Why Vector Databases Are the Next Big Thing in AI: A Deep Dive into RAG and Baidu’s VectorDB
This article examines the 70‑year evolution of databases, explains how large‑model AI drives the rise of vector databases and Retrieval‑Augmented Generation (RAG), outlines the four‑stage RAG workflow, compares Baidu’s self‑built VectorDB with open‑source alternatives, and showcases real‑world deployments that highlight performance, scalability, and enterprise benefits.
Database Evolution Over 70 Years
Databases have survived for more than seven decades by continuously adapting to changes in underlying hardware and emerging business needs, moving from mainframes to minicomputers, PCs, data‑center servers, the cloud, and now the AI era.
Each era produced a flagship database: Oracle in the PC era, MySQL during the Internet boom, and cloud‑native databases in the cloud era. In the AI era, hardware shifts to GPU + CPU and workloads migrate from CPU‑centric to GPU‑accelerated, making vector databases the most prominent technology.
AI Era: Vector Databases and RAG
Large language models (LLMs) and generative AI have created a symbiotic relationship with databases. Vector databases store high‑dimensional embeddings that enable fast similarity search, while LLMs provide the reasoning and generation capabilities that make the stored data actionable.
The hottest sub‑field today is vector databases, especially when combined with Retrieval‑Augmented Generation (RAG) to supplement LLMs with up‑to‑date, private knowledge.
RAG Workflow
Data Extraction – Convert structured and unstructured sources (PDFs, images, tables) into text and metadata.
Data Indexing – Split documents into appropriate chunks (typically 300‑400 characters) and embed them using models such as BGE, OpenAI text‑embedding‑3, or CLIP for multimodal data.
Retrieval – Process the query (intent detection, synonym generation, entity extraction) and perform vector and/or scalar retrieval with multi‑stage recall and re‑ranking.
Generation – Optimize the prompt (e.g., add step‑by‑step instructions) before feeding retrieved results to the LLM for final answer generation.
Challenges and Requirements for Vector Databases
Full‑lifecycle data management, including versioning and bulk updates.
Hybrid queries that combine scalar filters with vector similarity.
Support for both public‑cloud and on‑premises deployments, with multi‑tenant capabilities for private‑cloud scenarios.
Baidu VectorDB Architecture
VectorDB is a purpose‑built, AI‑native vector database that follows a three‑layer distributed design:
Stateless proxy nodes with automatic load balancing.

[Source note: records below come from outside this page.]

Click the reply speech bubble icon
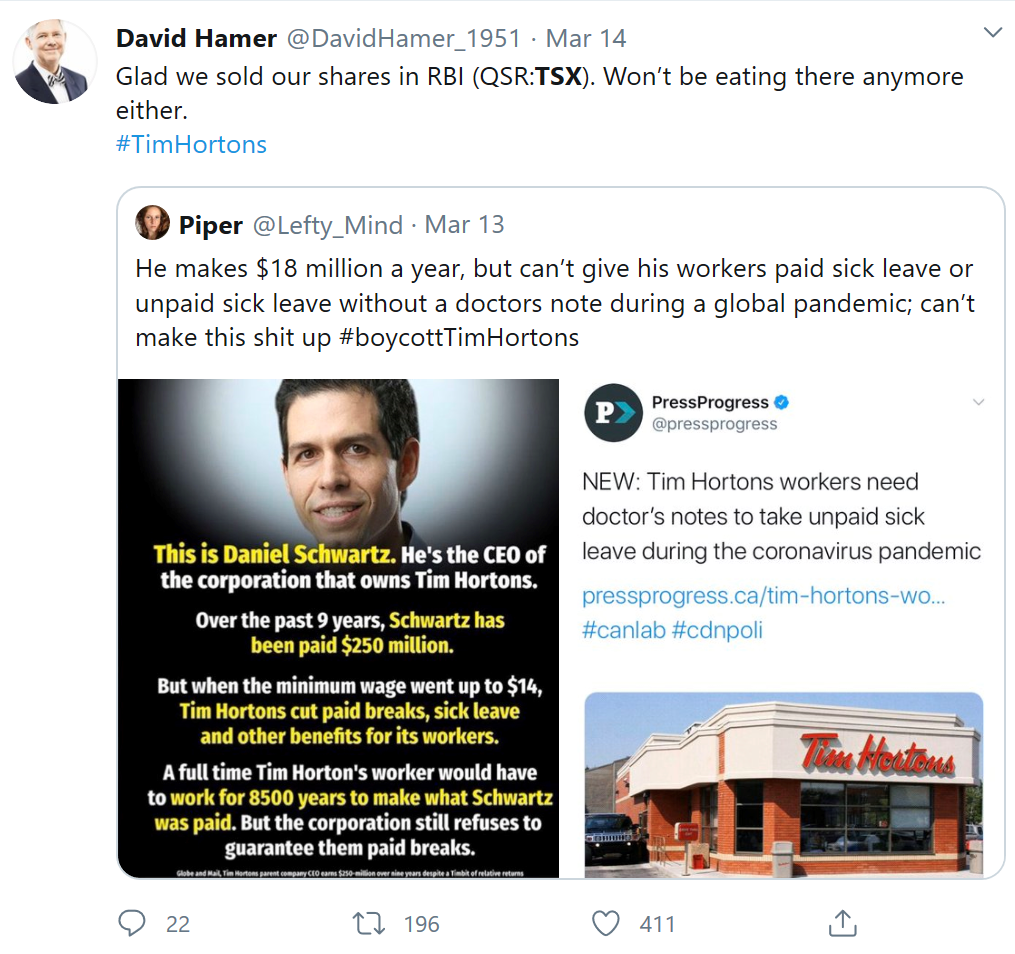 [132, 923]
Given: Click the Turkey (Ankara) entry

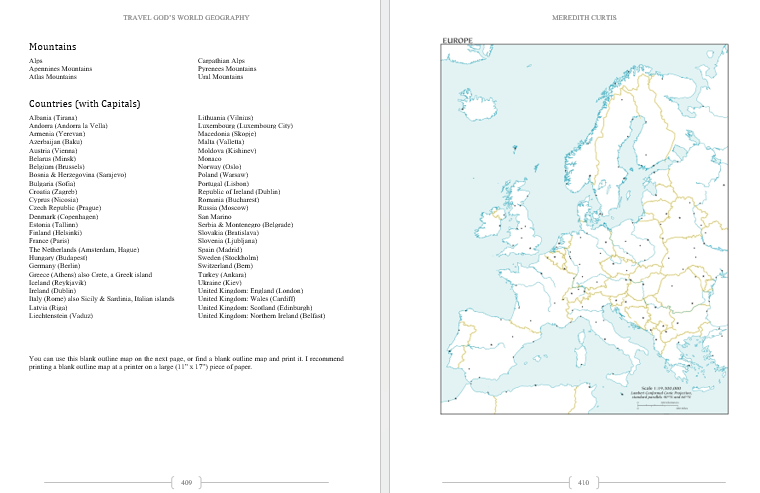Looking at the screenshot, I should [222, 274].
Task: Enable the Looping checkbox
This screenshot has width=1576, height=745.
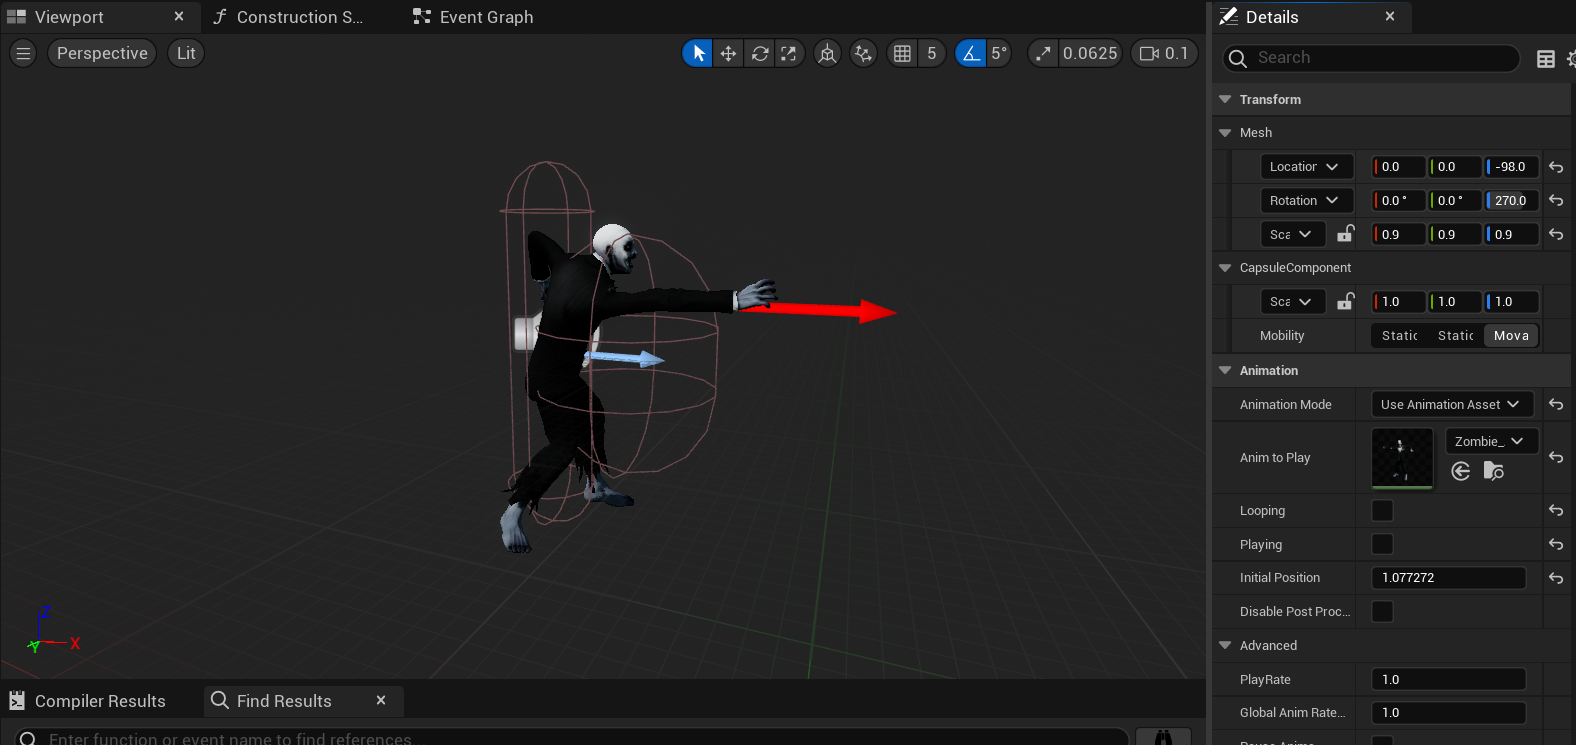Action: [x=1382, y=511]
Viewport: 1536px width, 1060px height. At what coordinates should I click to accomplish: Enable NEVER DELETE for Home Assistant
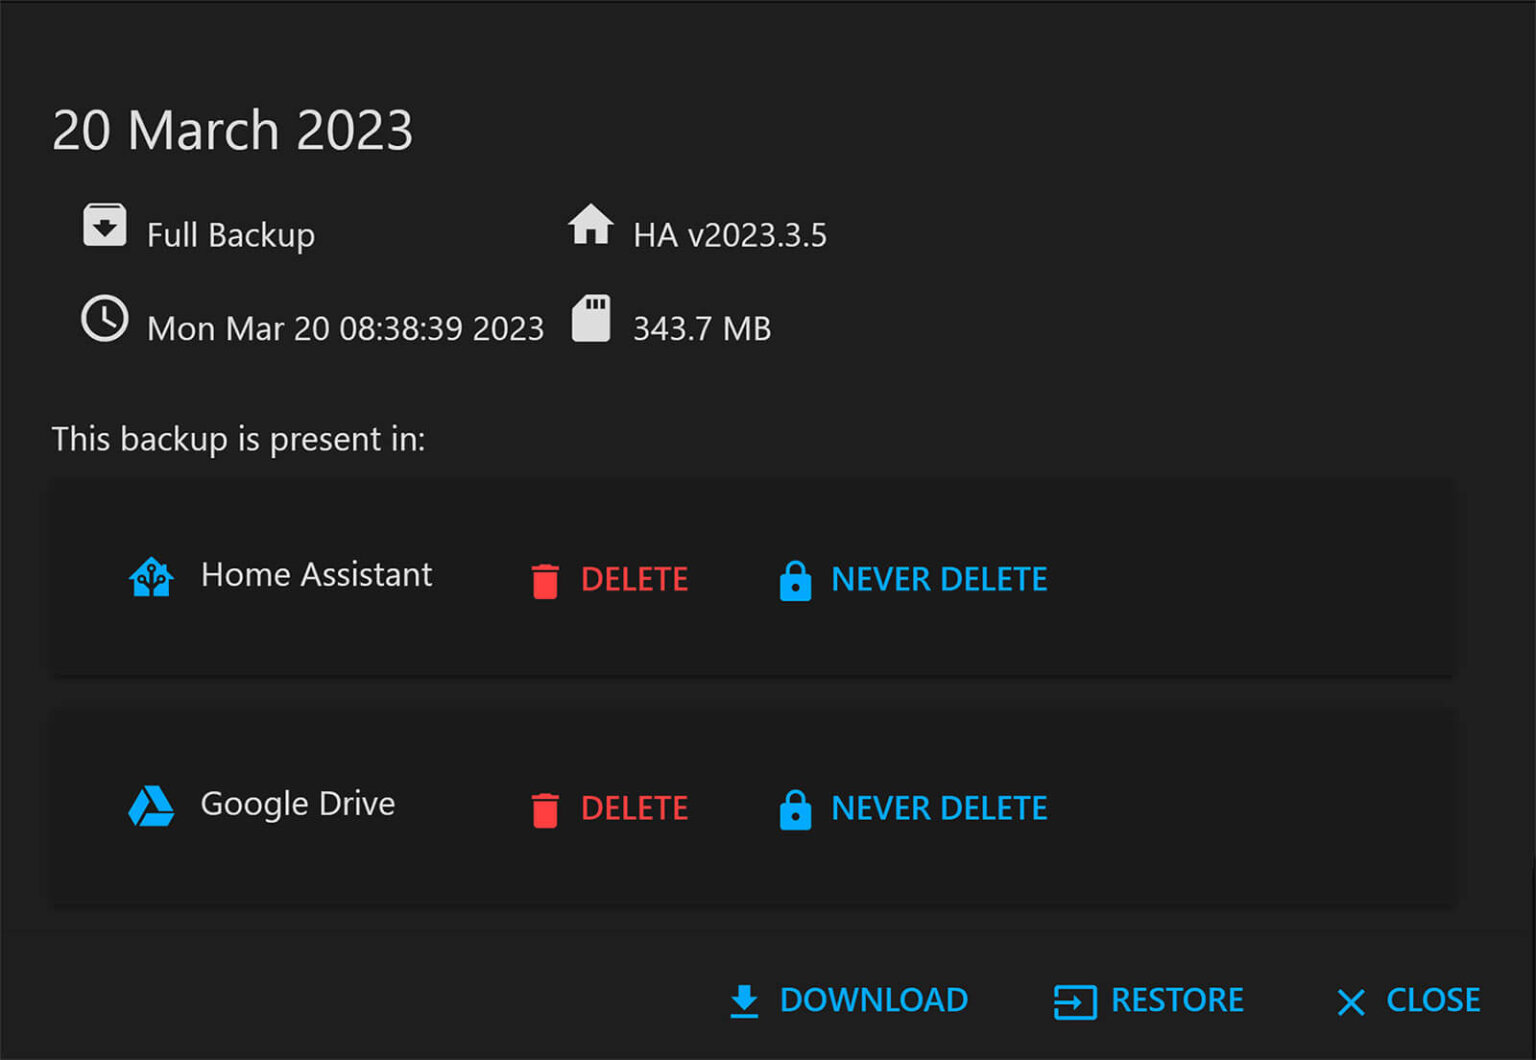point(938,579)
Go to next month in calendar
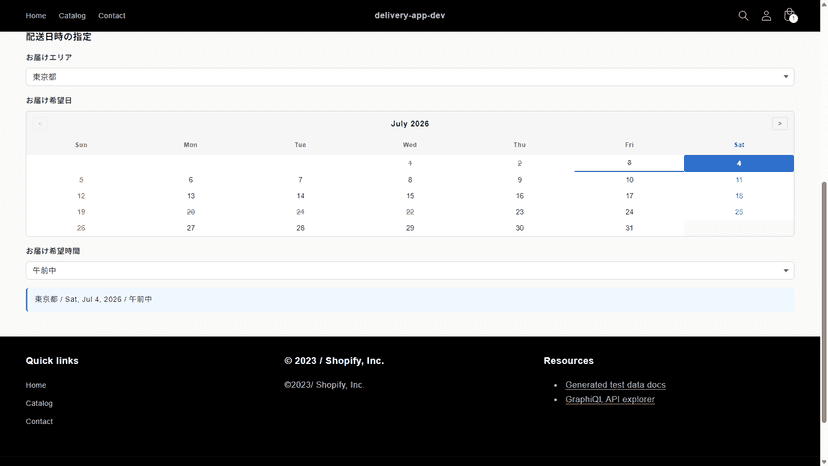Image resolution: width=828 pixels, height=466 pixels. (779, 124)
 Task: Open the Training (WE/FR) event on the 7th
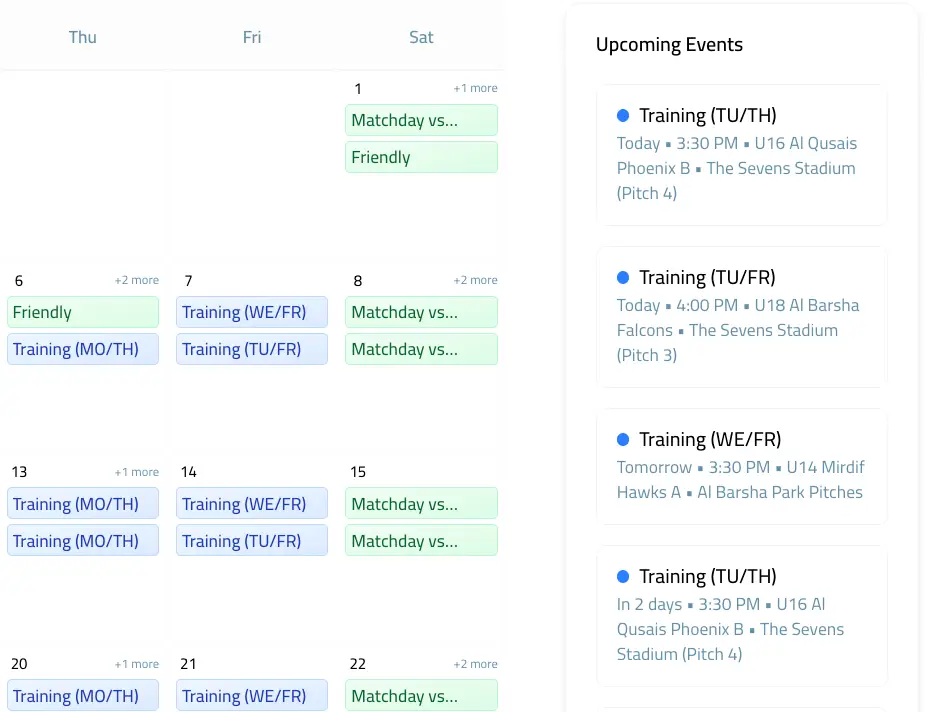pyautogui.click(x=251, y=312)
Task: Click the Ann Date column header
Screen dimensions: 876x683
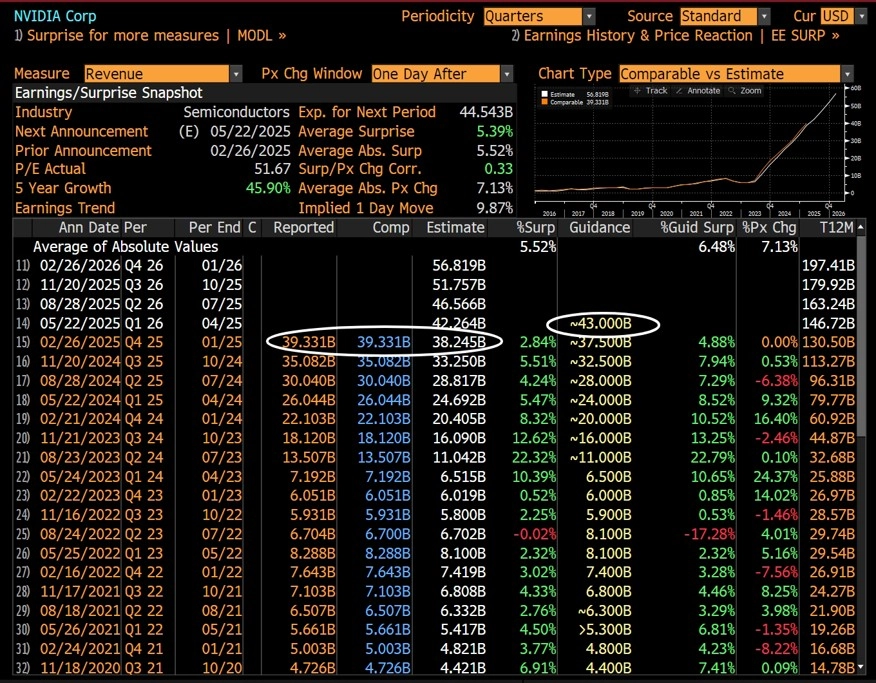Action: click(x=89, y=227)

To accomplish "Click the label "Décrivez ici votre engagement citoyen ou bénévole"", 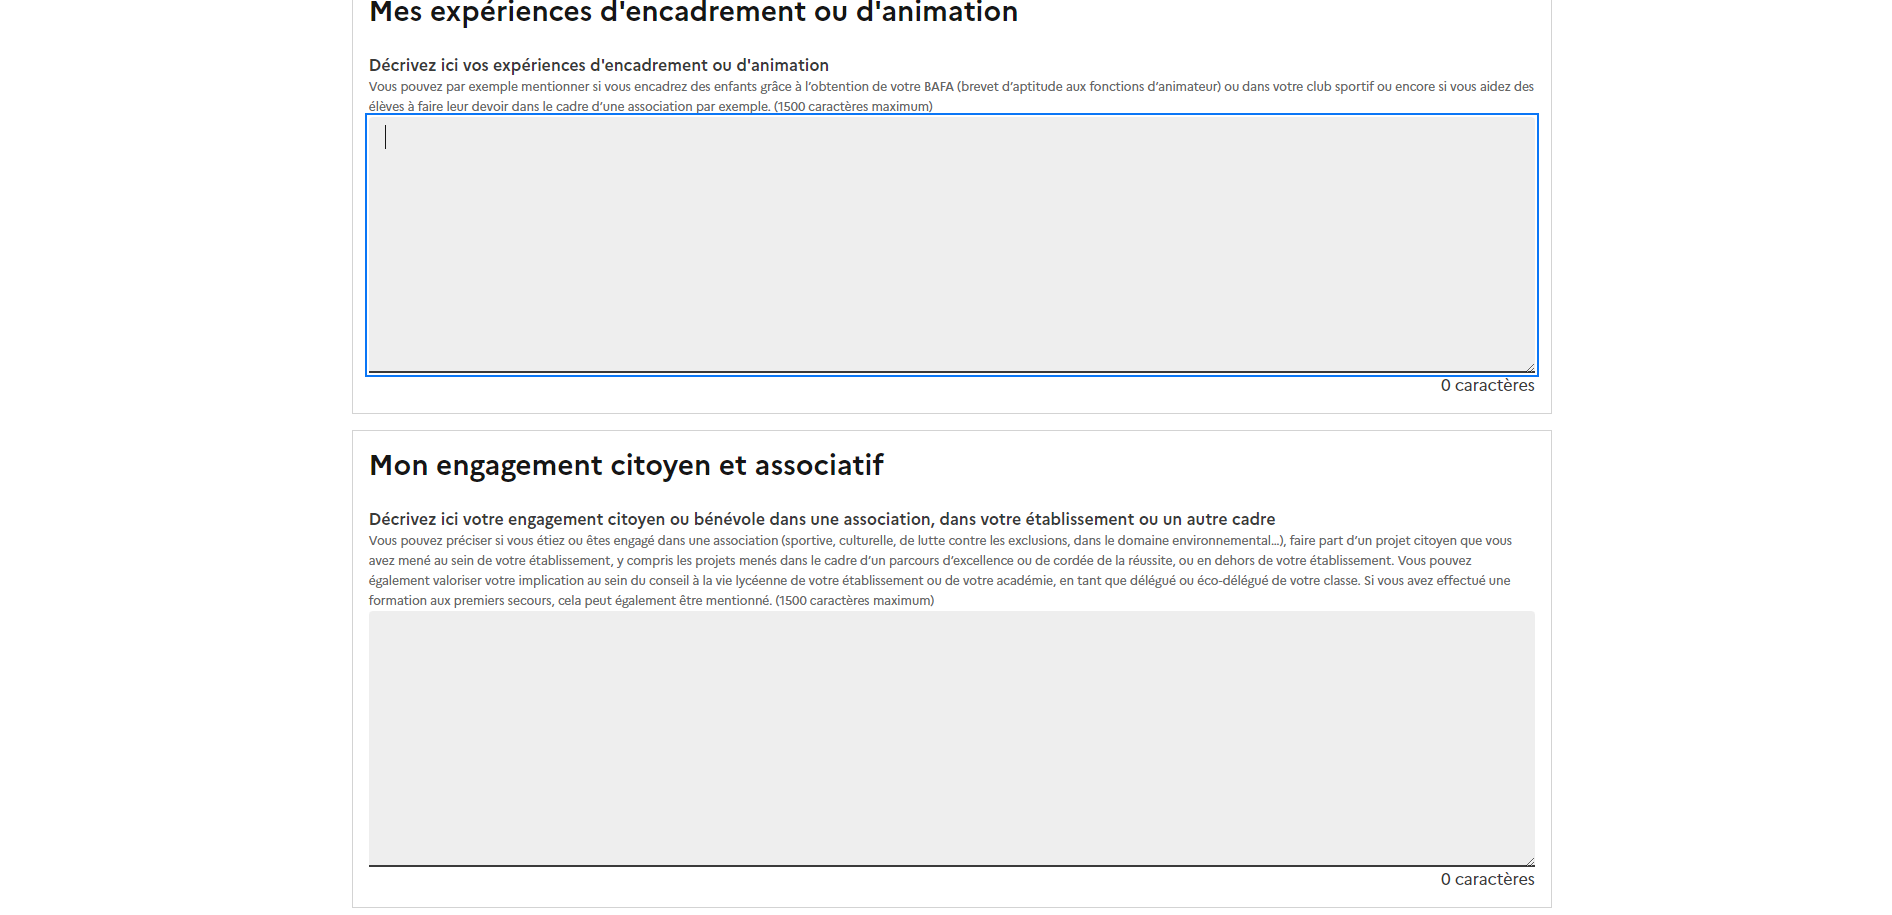I will pos(821,519).
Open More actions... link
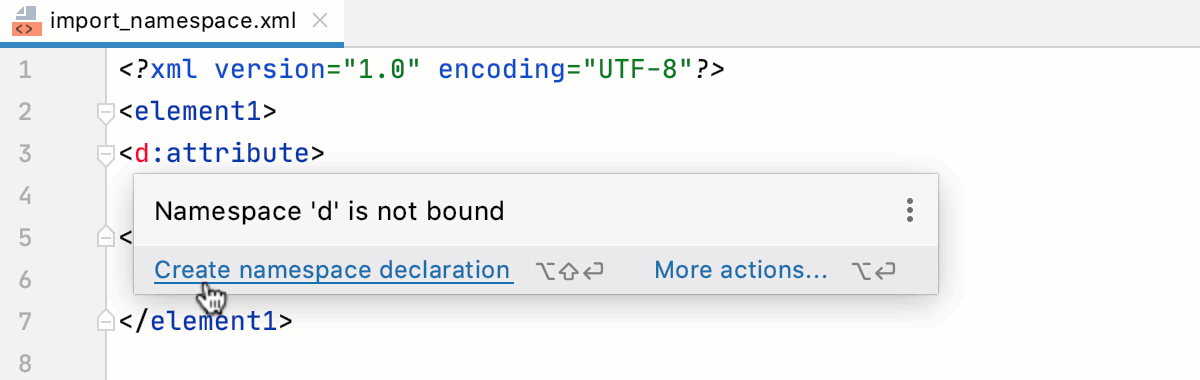Viewport: 1200px width, 380px height. 741,270
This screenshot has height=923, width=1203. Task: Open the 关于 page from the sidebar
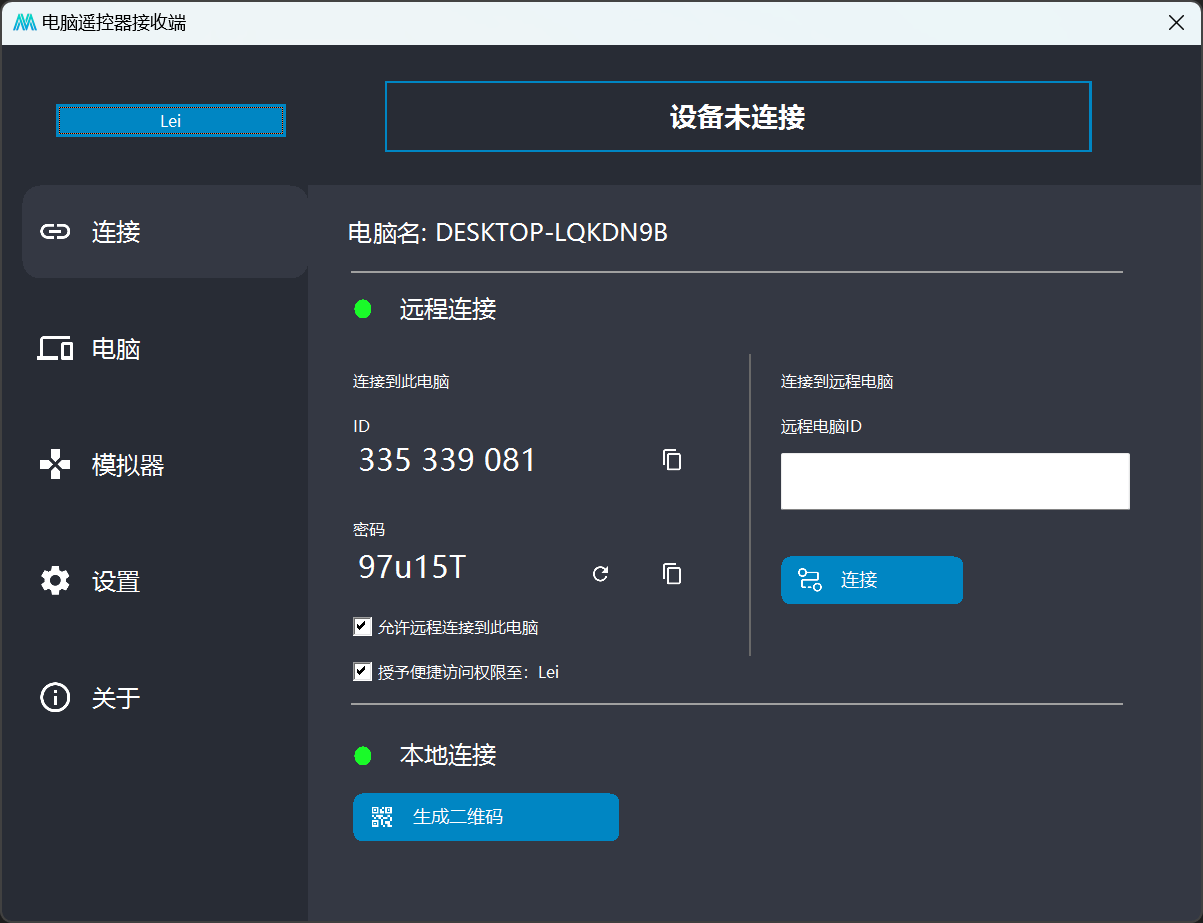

Raft‑based management nodes providing high availability and cluster topology management.
Data nodes handling CRUD operations, indexing, failover, and elastic scaling.
Core Capabilities of VectorDB
Strong schema support for both scalar and vector fields.
Secondary indexes enabling mixed scalar‑vector queries.
Multiple storage layouts (row, column, hybrid) with compression and snapshot/MTV recovery.
Hardware‑aware optimizations that leverage CPU instruction sets and compilers for high throughput.
Performance Comparison
Under identical recall conditions, VectorDB achieves 3‑7.5× higher QPS or throughput than leading open‑source solutions. The benchmark methodology, data, and reproducible test code are publicly documented.
Customer Use Cases
Document‑search platform migrated from an Elasticsearch plugin to VectorDB, reducing total cost of ownership by ~7× and improving query latency from hours to seconds.
Automotive knowledge‑base (“有驾智能体”) leveraged VectorDB for accurate vehicle‑spec queries, reaching 95% query accuracy and 85% recall.
Mobile search system replaced an ANN plugin with VectorDB, eliminating manual Excel‑based data pipelines and achieving near‑real‑time data updates.
Future Trends in the Data Stack
As LLMs become more capable, enterprises will increasingly value private knowledge bases. The data stack will evolve from pure data‑governance to full‑stack data engineering, supporting multimodal pipelines, end‑to‑end data cleaning, enrichment, and continuous model iteration.
Vector databases, as a mature and high‑performance component, are poised to become a foundational layer for AI‑native applications.